[Die Aufgabe] Wiederhole unverändert alle Zeilen von der Zeile mit „This screenshot has height=352, width=1568.“ bis hinunter zur Zeile mit „Action: (x=495, y=651)“, beide eingeschlossen.

::::

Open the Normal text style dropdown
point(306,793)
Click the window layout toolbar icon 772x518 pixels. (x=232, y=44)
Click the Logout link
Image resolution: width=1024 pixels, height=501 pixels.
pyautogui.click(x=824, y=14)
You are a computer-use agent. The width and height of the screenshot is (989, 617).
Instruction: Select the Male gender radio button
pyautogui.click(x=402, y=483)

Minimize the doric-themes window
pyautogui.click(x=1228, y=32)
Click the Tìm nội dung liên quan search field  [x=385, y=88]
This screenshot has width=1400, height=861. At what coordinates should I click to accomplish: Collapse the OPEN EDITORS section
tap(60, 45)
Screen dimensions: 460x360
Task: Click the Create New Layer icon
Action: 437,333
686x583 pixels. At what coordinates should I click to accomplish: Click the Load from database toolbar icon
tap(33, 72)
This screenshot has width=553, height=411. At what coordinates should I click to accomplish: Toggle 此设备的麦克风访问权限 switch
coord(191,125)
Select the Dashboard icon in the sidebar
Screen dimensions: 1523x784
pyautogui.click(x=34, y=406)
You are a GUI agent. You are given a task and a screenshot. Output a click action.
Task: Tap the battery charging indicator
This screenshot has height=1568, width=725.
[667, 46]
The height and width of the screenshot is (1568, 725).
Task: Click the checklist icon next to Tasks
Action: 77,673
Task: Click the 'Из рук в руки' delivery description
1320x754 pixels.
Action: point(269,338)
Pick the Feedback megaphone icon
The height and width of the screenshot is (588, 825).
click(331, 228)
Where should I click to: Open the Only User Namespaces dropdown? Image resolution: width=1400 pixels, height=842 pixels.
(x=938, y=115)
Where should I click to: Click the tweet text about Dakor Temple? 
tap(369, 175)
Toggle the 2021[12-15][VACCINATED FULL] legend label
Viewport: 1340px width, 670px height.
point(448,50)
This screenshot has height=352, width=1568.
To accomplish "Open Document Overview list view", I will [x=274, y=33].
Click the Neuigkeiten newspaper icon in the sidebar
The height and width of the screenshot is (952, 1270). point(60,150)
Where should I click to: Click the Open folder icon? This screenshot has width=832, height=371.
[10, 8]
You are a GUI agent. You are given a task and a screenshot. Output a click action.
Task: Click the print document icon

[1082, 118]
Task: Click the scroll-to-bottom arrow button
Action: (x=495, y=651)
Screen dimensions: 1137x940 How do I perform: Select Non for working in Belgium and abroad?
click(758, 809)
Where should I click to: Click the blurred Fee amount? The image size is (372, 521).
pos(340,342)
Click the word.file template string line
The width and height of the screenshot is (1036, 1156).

::::

[Die Lösung]
This screenshot has height=352, width=1568.
To accomplish "Open Document Overview list view", I will [x=274, y=33].
Click the Neuigkeiten newspaper icon in the sidebar
The height and width of the screenshot is (952, 1270). point(60,150)
Where should I click to: Click the Open folder icon? This screenshot has width=832, height=371.
[10, 8]
You are a GUI agent. You are given a task and a screenshot. Output a click action.
Task: Click the print document icon

[1082, 118]
Task: Click the scroll-to-bottom arrow button
Action: (x=495, y=651)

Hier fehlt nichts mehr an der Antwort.